══ Trecho da fonte

Educar um adolescente nunca foi tarefa simples. Hoje, talvez seja ainda mais desafiador. Vivemos em um mundo em que as informações chegam antes da maturidade para compreendê-las, as redes sociais influenciam comportamentos e muitos pais sentem-se inseguros sobre qual caminho seguir.
Apesar de todas essas mudanças, acredito que dois princípios continuam fundamentais.
O primeiro é não terceirizar a educação para o amor e para a sexualidade.
A escola ensina conteúdo. A internet oferece informações. Os amigos compartilham experiências. Mas são os pais que transmitem valores. É dentro de casa que os filhos aprendem, pelo exemplo, o significado do respeito, da responsabilidade, da empatia, do afeto e dos limites.
Falar sobre sexualidade não significa apenas conversar sobre anatomia, gravidez ou infecções sexualmente transmissíveis. Significa ensinar sobre relacionamentos, consentimento, cuidado consigo e com o outro, autoestima, responsabilidade emocional e amor.
Quando os pais silenciam, outros ocuparão esse espaço. E nem sempre serão as melhores referências.
O segundo princípio é não ter medo de dizer “não”.
Vivemos uma época em que muitos adultos confundem amor com permissividade. Desejam evitar conflitos a qualquer custo e, por receio de frustrar os filhos, acabam renunciando aos limites necessários ao desenvolvimento emocional.
Mas o “não” também educa.
Ele ensina que existem regras, que nem todos os desejos podem ser satisfeitos imediatamente, que a convivência exige respeito e que a vida será repleta de frustrações que precisarão ser enfrentadas com maturidade.
Dizer “não” não é falta de amor. Ao contrário, muitas vezes é uma das maiores demonstrações de cuidado que um pai ou uma mãe podem oferecer.
É natural que, naquele momento, o adolescente não compreenda ou até reaja com irritação. Faz parte do processo de construção da autonomia. O reconhecimento costuma vir anos depois, quando ele próprio percebe que aqueles limites o ajudaram a crescer.
Educar adolescentes exige presença, diálogo, coerência e coragem. Coragem para conversar sobre temas difíceis. Coragem para acolher. Coragem para escutar. E coragem para estabelecer limites quando eles são necessários.
Pais não foram feitos para ser apenas amigos dos filhos. Foram feitos para prepará-los para a vida.
Porque, no final das contas, educar não é agradar sempre. Educar é formar pessoas capazes de amar, respeitar, decidir e viver com responsabilidade.

════

*Tarefa a cumprir:* Extraia do texto sobre a educação de adolescentes, sem alterar nada, a passagem que começa nas palavras “A escola ensina” e vai até as palavras “e dos limites.”, incluindo-as.

══ Dados extraídos

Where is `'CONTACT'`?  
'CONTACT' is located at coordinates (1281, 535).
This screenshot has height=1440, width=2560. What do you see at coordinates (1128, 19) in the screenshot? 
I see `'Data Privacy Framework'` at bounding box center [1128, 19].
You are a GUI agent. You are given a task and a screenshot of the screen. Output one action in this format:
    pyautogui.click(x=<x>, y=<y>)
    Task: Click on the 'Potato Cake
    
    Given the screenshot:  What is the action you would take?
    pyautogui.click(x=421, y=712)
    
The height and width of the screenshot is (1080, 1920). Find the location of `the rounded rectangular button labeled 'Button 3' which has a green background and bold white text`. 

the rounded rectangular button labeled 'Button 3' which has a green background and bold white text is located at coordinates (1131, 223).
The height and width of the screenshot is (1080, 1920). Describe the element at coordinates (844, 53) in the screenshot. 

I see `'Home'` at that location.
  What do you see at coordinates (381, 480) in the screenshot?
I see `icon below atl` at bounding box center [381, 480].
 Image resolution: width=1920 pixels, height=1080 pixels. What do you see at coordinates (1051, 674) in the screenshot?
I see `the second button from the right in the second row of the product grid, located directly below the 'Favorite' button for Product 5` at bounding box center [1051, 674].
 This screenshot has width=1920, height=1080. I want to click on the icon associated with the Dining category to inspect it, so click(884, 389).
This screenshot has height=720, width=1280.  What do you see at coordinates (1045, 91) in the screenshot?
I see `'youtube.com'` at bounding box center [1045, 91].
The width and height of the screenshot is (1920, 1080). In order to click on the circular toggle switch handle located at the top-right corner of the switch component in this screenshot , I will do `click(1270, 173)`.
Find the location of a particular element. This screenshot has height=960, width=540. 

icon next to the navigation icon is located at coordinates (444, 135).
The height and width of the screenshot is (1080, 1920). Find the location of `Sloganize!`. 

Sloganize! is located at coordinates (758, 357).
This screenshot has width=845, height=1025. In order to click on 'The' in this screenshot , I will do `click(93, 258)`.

════

*Solução da tarefa:*
A escola ensina conteúdo. A internet oferece informações. Os amigos compartilham experiências. Mas são os pais que transmitem valores. É dentro de casa que os filhos aprendem, pelo exemplo, o significado do respeito, da responsabilidade, da empatia, do afeto e dos limites.